摘 要:隨著人民收入水平的提高,城市居民生活品質的改善越來越多地表現為對城市舒適的追求。本文關注的是,城市舒適與居民生活品質以及舒適供給與居住遷移之間的關系。文中筆者試圖解釋收入水平與城市舒適在居民效用函數中的作用。同時,在對我國主要城市是否進入追求城市舒適階段做出判斷的基礎上,討論了城市舒適收益衡量及其對居住遷移決策的影響等問題,并給出了研究結論。
關鍵詞:城市舒適;生活品質;舒適收益
中圖分類號:F290
文獻標識碼:A
文章編號:1000-176X(2008)07-0113-06
收稿日期:2008-03-24
作者簡介:馮云廷(1958-),男,內蒙古赤峰人,教授,博士,主要從事城市經濟和區域經濟等方面的研究。E-mai:l fengyt330@ tom.com
在傳統經濟學中,衡量一個城市或地區的居民生活品質,往往使用單一的具有高度概括性的指標,如人均可支配收入或恩格爾系數。這些指標雖然有其簡明且操作性強的特點,但并不能全面準確地反映城市居民的效用和生活品質。以恩格爾系數為例,來自國家統計局的數據顯示: 2006年,中國城鎮居民的恩格爾系數(食品支出金額與總支出金額的比值)是35.8,按照聯合國糧農組織提出的標準,中國城市居民的生活水平,已經接近“富裕型”國家的標準。然而,單純地以消費水平指標來判斷城市居民的富裕程度是不科學的。因為消費水平不等于生活品質,恩格爾系數也并非是評價居民生活品質的惟一標準——居民生活品質理應涵蓋經濟、文化、發展前景和應對風險能力等多個方面,單一的經濟指標則只能催生“富裕幻覺”。換言之,城市居民生活品質的提高不僅意味著城市向居民提供舒適、安逸的物質生活享受,而且意味著社會為人們創造了一種穩定、和諧的生活環境,意味著城市居民在精神上建立了新的價值準則。
──────────
## 練習要求
1. 請一字不差地抄錄這篇關於城市舒適的文章中的一段,從“摘 要:隨著人民收入水平的提”開始,到“響等問題,并給出了研究結論。”結束。
2. 從這篇關於城市舒適的文章的最後一句之後接著往下寫。

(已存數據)
──────────
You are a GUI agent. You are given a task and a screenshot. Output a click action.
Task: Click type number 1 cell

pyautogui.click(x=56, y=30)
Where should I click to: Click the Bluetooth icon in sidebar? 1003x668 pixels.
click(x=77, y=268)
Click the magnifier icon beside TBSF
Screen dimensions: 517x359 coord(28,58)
──────────
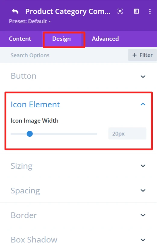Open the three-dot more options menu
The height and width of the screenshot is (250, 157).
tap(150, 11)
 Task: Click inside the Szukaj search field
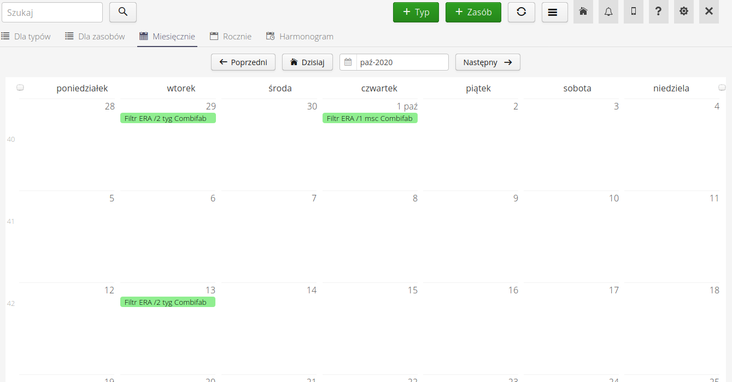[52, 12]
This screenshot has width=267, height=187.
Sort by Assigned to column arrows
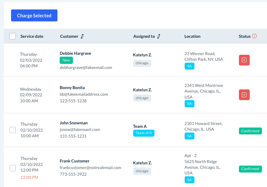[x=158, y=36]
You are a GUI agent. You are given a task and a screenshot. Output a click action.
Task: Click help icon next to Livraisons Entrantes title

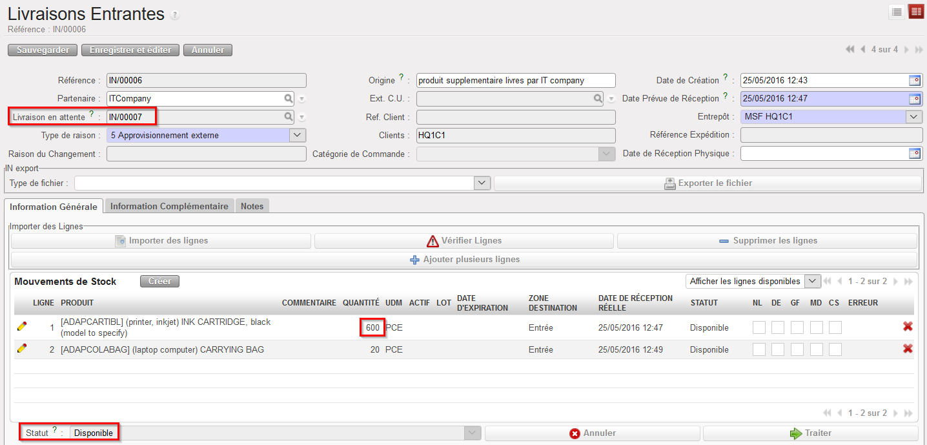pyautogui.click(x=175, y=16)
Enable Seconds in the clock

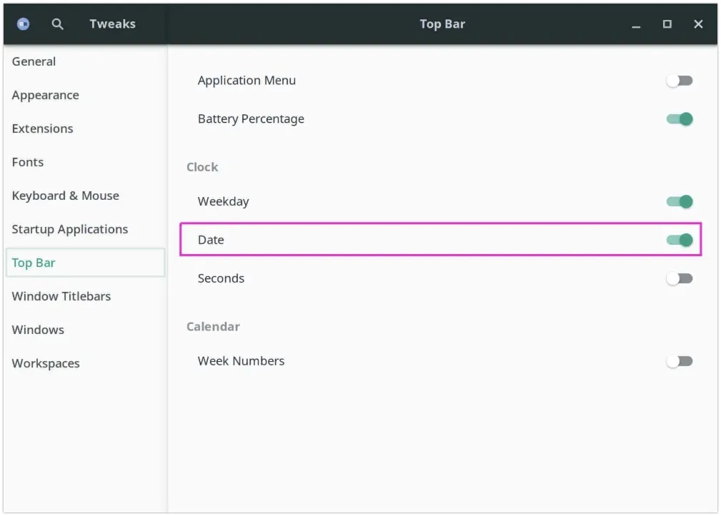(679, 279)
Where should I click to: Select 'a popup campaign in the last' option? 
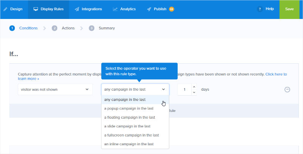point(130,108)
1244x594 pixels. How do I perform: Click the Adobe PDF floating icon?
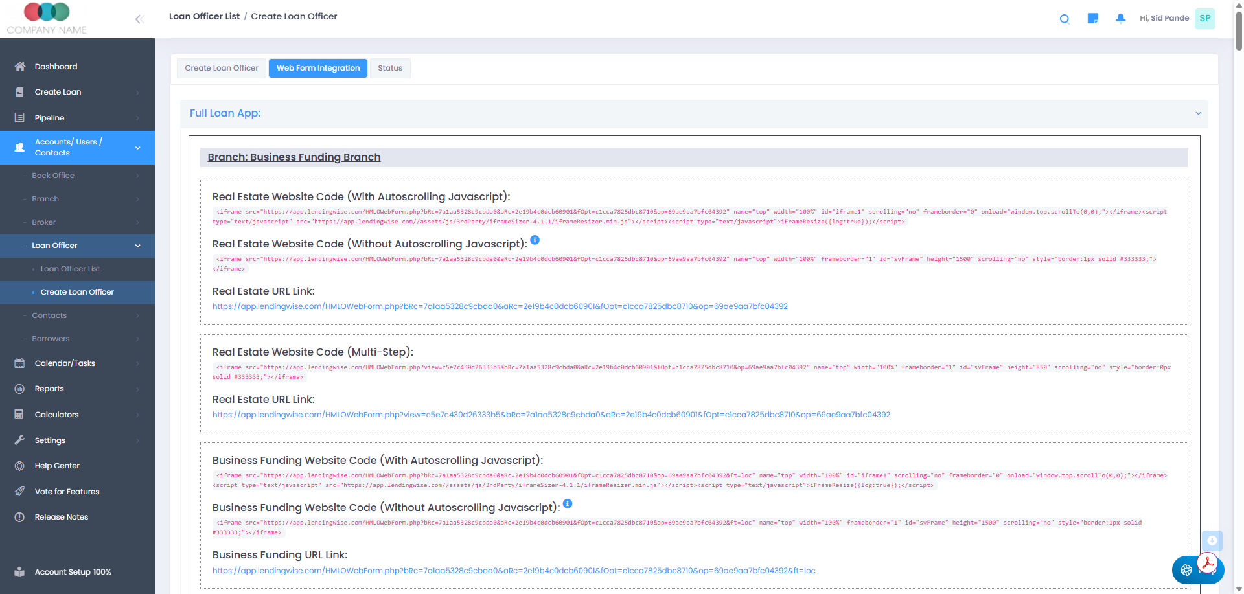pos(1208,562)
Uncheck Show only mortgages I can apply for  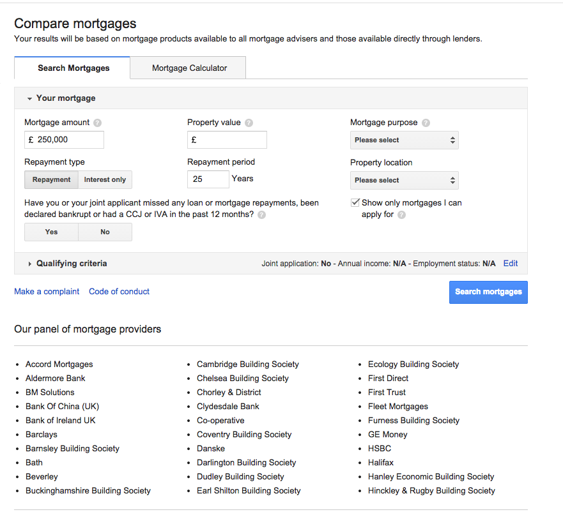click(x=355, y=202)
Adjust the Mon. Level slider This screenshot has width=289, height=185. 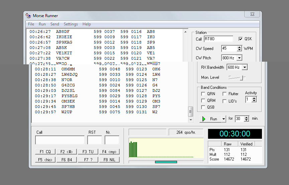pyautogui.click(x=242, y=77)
──────────
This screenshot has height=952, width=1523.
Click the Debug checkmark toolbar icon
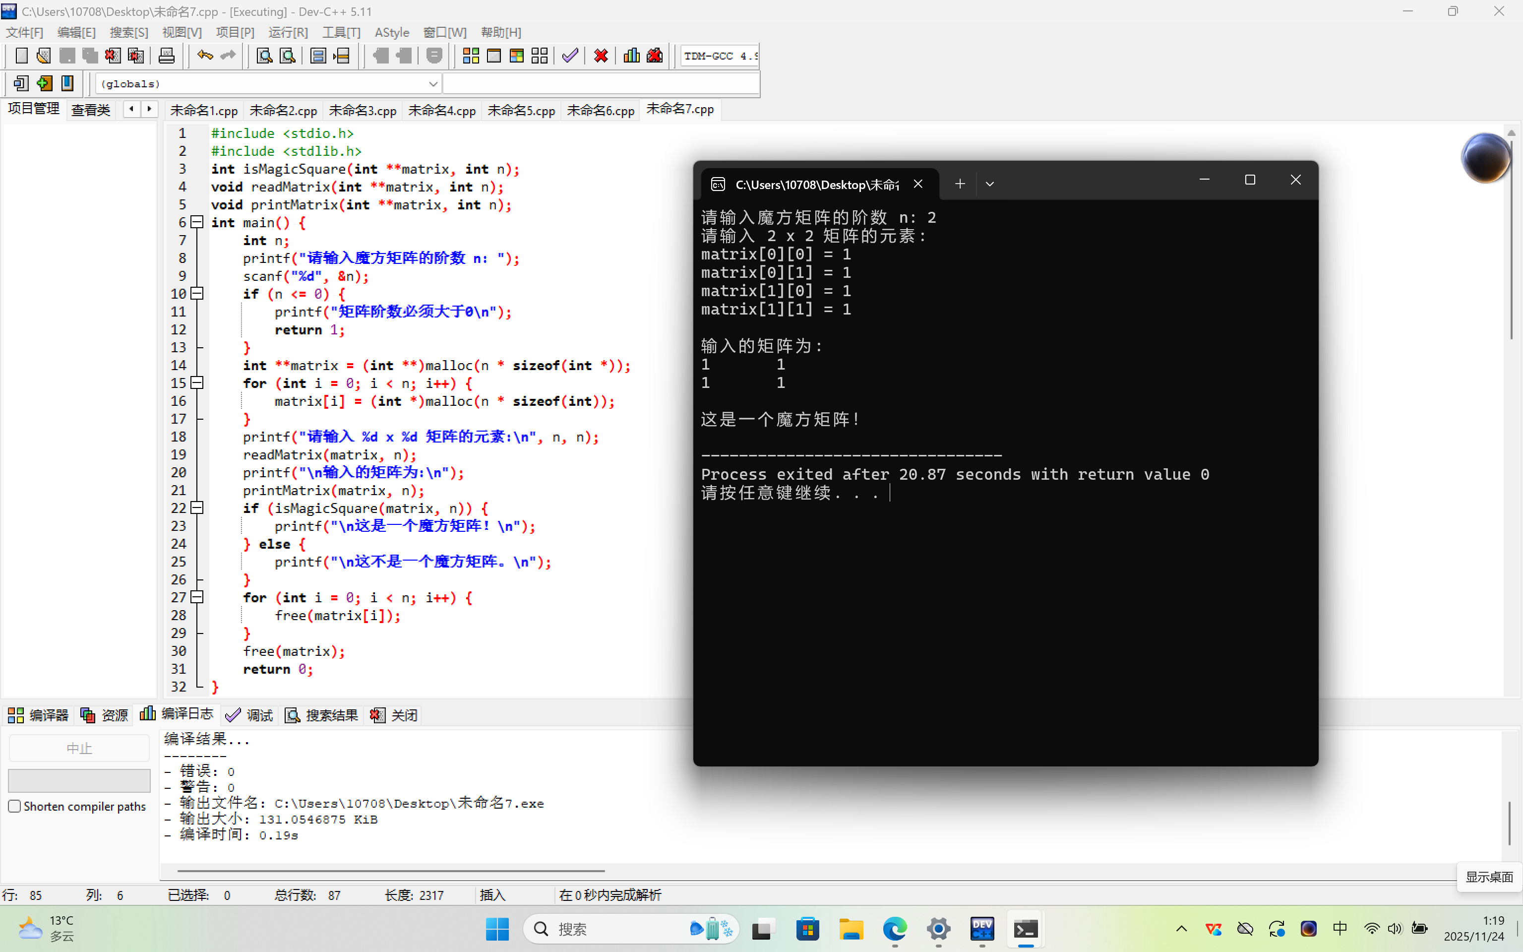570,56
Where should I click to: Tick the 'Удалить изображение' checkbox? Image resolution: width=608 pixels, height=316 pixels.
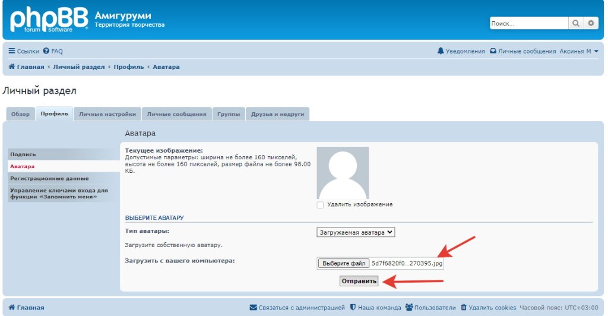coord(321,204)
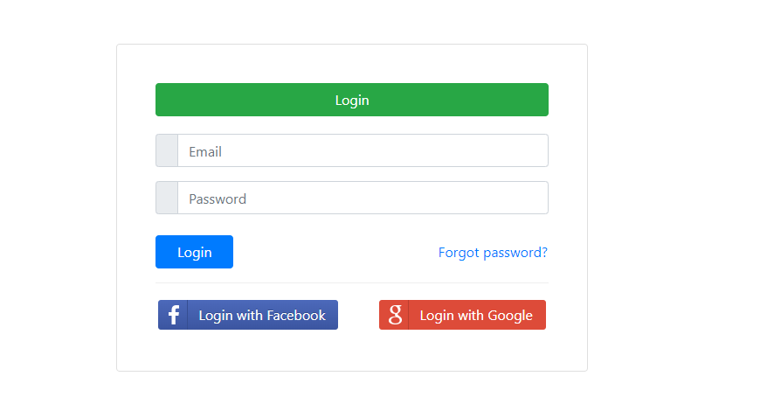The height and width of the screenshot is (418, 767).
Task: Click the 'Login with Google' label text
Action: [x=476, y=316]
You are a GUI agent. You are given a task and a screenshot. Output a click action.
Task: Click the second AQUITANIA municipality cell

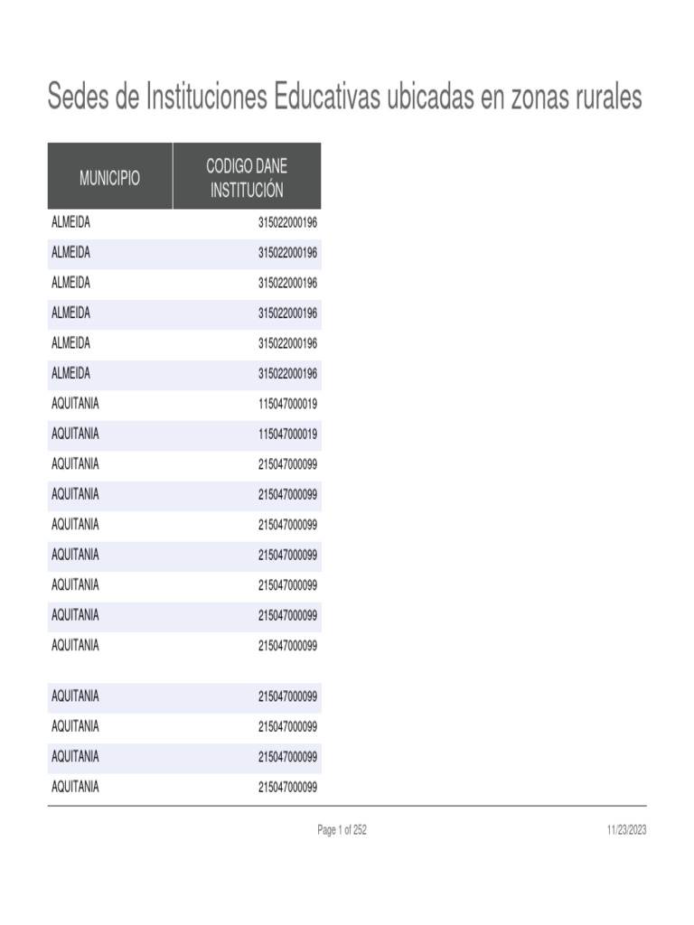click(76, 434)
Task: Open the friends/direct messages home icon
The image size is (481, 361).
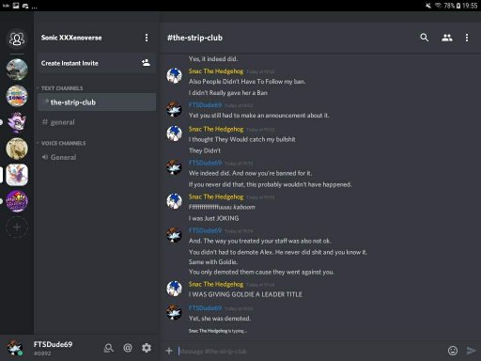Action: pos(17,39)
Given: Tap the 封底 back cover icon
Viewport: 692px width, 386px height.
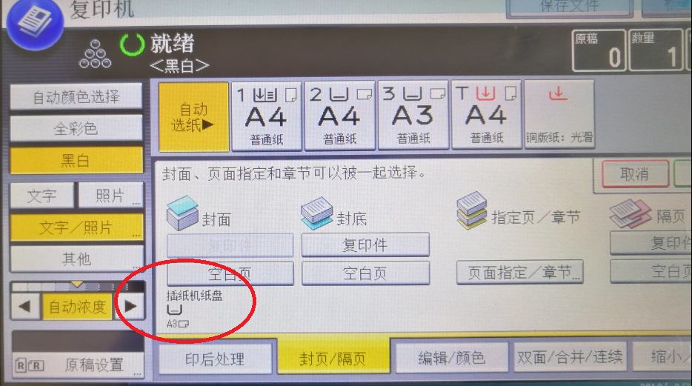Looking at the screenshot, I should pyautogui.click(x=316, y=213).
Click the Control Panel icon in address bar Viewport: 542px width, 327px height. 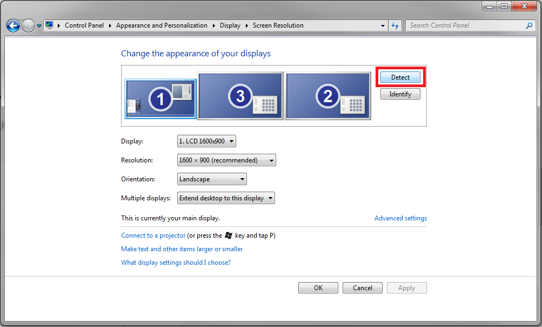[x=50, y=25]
──────────
## 已給答案
1.
摘 要:隨著人民收入水平的提高,城市居民生活品質的改善越來越多地表現為對城市舒適的追求。本文關注的是,城市舒適與居民生活品質以及舒適供給與居住遷移之間的關系。文中筆者試圖解釋收入水平與城市舒適在居民效用函數中的作用。同時,在對我國主要城市是否進入追求城市舒適階段做出判斷的基礎上,討論了城市舒適收益衡量及其對居住遷移決策的影響等問題,并給出了研究結論。

2.
事實上,在城市居民收入水平(物質生活水平)達到一定程度以后,人們的生活環境和精神享受就成了衡量城市居民生活品質的更重要標準。在經濟學研究中,人們用城市舒適這一概念來描述人們對于生活品質的追求。通常,舒適是用來指能夠帶來快樂的特殊商品、服務和環境。因此,它是對人類生活品質的一種現實描述,但是我們對于它在城市居民生活品質方面重要性的認識仍然是有限的。本文關注的是,在城市舒適越來越成為影響城市居民生活品質的主要因素的情況下,城市舒適與居民生活品質以及舒適供給與居住遷移之間的關系。我們將討論幾個與此相關的問題:一是解釋收入水平與城市舒適在居民效用函數中的作用。二是對我國主要城市是否進入到了追求城市舒適收益階段做出判斷,以便為政策制定者提供一個基本的評估。三是在對城市舒適收益進行衡量的基礎上對主要城市的生活品質進行比較分析。四是討論城市舒適對于居住遷移的影響。最后,給出我們的研究結論及其相應的政策含義。
一、城市舒適與居民生活品質的幾個基本命題
城市居民生活品質是一個反映居民生活需求滿足程度的綜合性概念。傳統上,經濟學者假定一個消費者的效用受其自己的消費量的影響。但是,很顯然,在消費量超過一定水平后,效用不只受自己(包括家人)的消費量的影響,也受他所居住的空間所帶來的城市舒適收益大小的影響。因此,城市居民生活品質應該是這兩個方面效用的綜合。
U=(Y, Z(x))
U代表城市居民生活品質;Y代表居民收入水平;Z(x)代表城市舒適收益。在此,關于城市居民生活品質我們提出如下重要命題:
命題1 對收入和城市舒適給城市居民生活品質改善的貢獻,人們有不同的估值。一般來說,相對貧困者對于收入給其生活品質改善的貢獻的估值比富裕者要高。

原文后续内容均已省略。